## [SET EXERCISE A]
Reproduce the part of the UK pension scheme text below that starts with "The amount of pension" and goes on through "contribution during retirement.".

## [DOCUMENT SECTION]
•••••
The UK Pension Scheme



Background



It is a form of contract that is awarded to
former workers which entitled them to a stream of income and other forms of
subsidy when they retire from the labor force.  The party who is obligated to
provide such scheme can be the employer, an insurance firm or the government. 
The amount of pension to be awarded during retirement years varies depending on
the type of the scheme.  Generally, the contribution of the worker will be
applied with a fixed formula that depends on the amount of the contribution and
the number of employment years.  There is also a type of a scheme wherein the
amount to be received by the worker depends on the investment performance of his
contribution during retirement.



In the UK, there are major pension schemes
available.  These include basic state pension, second state pension,
occupational pensions, individual pensions, group pensions and stakeholder
pensions.  In state pensions, the role of the government is explicit and
automatic to avoid old aged people from being poor.  To be entitled with this,
the workers must have an age of at least 65.  Because of its nature, pensions
that are awarded by the state are commonly of utmost importance.  There are
three categories of state pension.  The first is the basic state pension which
is a function of the amount the worker has contributed to National Insurance. 



            The second type is called the
additional pension.  The requirement is that the workers must have contribution
in the National Insurance and run much like the basic pension.  Their difference
is that there are additional perks and membership is not mandatory.  For
example, there are Graduated Retirement Benefits, State Earnings-Related Pension
Scheme and the State Second Pension.  The third type is referred as pension
credit.  This is the latest category of the state pension scheme in the UK
primarily responsible to reduce the quantity of the old-aged population that is
in poverty.  There is several advantages pension credit such that taps tax,
savings and other investment vehicle of the claimants.
•••••
## [DATASET EXTRACT]
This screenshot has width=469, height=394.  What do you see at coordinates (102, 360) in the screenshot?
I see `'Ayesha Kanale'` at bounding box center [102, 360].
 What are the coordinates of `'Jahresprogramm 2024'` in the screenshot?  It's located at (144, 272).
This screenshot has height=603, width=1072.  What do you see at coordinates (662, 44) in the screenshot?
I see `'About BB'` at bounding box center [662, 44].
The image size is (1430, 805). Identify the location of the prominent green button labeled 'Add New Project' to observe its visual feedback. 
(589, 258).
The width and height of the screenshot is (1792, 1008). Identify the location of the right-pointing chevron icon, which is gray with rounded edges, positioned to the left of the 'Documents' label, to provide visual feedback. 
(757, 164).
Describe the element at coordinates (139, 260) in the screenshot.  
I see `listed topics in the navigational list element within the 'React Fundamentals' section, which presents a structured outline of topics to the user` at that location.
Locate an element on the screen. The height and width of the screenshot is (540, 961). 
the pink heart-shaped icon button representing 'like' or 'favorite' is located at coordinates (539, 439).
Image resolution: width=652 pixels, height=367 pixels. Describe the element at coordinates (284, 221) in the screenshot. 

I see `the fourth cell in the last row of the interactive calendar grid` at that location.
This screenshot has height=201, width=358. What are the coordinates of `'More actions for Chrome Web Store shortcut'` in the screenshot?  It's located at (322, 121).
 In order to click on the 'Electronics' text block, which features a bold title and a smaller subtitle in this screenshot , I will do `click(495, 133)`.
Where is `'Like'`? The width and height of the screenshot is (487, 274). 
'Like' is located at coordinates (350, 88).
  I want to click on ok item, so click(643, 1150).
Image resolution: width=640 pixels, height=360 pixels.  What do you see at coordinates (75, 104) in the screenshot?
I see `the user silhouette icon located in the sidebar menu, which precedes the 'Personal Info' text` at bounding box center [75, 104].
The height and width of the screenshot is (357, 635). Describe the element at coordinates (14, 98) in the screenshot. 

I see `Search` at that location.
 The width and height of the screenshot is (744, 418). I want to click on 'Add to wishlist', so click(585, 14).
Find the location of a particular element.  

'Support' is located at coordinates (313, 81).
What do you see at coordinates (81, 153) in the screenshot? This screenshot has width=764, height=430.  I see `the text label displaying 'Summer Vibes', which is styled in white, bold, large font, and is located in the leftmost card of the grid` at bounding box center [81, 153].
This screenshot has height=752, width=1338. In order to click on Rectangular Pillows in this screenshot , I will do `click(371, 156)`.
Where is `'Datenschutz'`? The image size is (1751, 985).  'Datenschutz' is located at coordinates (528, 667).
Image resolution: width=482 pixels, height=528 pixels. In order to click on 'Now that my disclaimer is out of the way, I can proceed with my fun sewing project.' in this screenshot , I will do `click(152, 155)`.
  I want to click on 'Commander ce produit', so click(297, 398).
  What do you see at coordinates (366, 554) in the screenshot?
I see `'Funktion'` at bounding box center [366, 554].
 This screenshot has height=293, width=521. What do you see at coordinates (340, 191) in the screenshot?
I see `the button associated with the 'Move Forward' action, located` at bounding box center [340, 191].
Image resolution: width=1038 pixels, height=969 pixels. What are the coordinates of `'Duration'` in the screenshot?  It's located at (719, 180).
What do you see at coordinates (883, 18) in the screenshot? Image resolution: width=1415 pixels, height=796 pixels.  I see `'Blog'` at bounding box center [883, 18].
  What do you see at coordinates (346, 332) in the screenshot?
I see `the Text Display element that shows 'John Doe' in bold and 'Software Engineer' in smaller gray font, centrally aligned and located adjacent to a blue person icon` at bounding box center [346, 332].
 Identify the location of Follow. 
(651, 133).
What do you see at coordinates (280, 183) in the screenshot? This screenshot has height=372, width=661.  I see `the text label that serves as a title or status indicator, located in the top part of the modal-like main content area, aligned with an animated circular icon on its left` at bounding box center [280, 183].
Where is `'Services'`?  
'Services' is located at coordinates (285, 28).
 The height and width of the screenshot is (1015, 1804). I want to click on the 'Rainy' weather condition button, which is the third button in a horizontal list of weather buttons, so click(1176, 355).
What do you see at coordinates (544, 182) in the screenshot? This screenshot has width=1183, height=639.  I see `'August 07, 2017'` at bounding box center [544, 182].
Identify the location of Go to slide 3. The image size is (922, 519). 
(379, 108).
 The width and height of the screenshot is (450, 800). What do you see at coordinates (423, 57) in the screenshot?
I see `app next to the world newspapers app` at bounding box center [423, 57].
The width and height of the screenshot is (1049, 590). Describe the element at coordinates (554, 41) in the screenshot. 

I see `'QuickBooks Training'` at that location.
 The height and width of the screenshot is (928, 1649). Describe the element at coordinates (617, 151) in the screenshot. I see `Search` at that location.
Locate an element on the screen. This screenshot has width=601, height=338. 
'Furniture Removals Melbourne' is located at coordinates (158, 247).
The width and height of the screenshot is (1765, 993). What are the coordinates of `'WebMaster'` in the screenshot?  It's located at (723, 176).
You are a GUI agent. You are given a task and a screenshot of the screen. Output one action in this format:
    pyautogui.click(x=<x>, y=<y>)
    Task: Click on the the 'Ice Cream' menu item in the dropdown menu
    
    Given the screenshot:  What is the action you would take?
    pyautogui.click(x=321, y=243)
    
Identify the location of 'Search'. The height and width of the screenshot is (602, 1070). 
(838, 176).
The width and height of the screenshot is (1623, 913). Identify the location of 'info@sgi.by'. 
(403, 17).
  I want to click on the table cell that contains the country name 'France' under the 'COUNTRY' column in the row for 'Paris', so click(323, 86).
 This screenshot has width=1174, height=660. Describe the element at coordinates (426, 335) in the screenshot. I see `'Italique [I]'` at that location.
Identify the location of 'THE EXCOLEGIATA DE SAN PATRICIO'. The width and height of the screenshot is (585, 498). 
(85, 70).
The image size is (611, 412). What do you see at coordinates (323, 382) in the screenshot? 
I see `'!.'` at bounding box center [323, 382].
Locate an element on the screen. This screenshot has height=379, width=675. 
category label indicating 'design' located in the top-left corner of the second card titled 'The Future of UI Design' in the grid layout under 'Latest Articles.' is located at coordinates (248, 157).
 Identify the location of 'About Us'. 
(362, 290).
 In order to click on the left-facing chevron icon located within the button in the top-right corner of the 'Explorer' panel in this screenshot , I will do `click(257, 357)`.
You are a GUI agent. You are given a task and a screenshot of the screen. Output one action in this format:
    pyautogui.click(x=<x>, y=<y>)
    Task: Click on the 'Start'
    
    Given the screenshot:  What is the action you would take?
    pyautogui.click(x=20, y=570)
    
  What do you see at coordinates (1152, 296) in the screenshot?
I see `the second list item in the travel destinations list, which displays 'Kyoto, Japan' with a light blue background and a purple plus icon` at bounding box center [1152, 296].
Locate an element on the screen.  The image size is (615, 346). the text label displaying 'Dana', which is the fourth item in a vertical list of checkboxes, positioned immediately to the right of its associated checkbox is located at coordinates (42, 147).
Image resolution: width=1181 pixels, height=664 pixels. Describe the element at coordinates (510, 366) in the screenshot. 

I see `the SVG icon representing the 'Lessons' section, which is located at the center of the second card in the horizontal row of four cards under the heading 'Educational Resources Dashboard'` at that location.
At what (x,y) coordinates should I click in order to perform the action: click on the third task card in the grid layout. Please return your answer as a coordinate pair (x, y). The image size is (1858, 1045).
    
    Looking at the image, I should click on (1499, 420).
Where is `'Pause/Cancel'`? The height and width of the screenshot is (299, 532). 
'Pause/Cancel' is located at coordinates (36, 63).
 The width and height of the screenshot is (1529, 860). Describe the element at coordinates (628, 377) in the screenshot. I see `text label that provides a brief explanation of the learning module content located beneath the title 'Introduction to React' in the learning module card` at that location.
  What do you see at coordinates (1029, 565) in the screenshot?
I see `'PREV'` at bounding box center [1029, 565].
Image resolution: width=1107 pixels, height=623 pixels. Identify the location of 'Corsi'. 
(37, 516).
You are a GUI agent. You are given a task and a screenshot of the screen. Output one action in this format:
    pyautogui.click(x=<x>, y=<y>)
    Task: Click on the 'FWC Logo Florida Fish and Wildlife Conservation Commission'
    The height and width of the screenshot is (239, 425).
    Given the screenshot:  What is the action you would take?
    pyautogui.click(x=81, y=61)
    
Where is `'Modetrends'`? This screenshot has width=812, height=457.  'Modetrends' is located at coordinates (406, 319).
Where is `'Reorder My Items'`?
•••••
## [SET EXERCISE B]
Select and copy each line of the records above that contains the word "Where".

## [REPLY A]
The amount of pension to be awarded during retirement years varies depending on
the type of the scheme.  Generally, the contribution of the worker will be
applied with a fixed formula that depends on the amount of the contribution and
the number of employment years.  There is also a type of a scheme wherein the
amount to be received by the worker depends on the investment performance of his
contribution during retirement.

## [REPLY B]
Where is `'Like'`? The width and height of the screenshot is (487, 274). 
Where is `'Datenschutz'`? The image size is (1751, 985).  'Datenschutz' is located at coordinates (528, 667).
Where is `'Services'`?  
Where is `'Pause/Cancel'`? The height and width of the screenshot is (299, 532). 
Where is `'Modetrends'`? This screenshot has width=812, height=457.  'Modetrends' is located at coordinates (406, 319).
Where is `'Reorder My Items'`?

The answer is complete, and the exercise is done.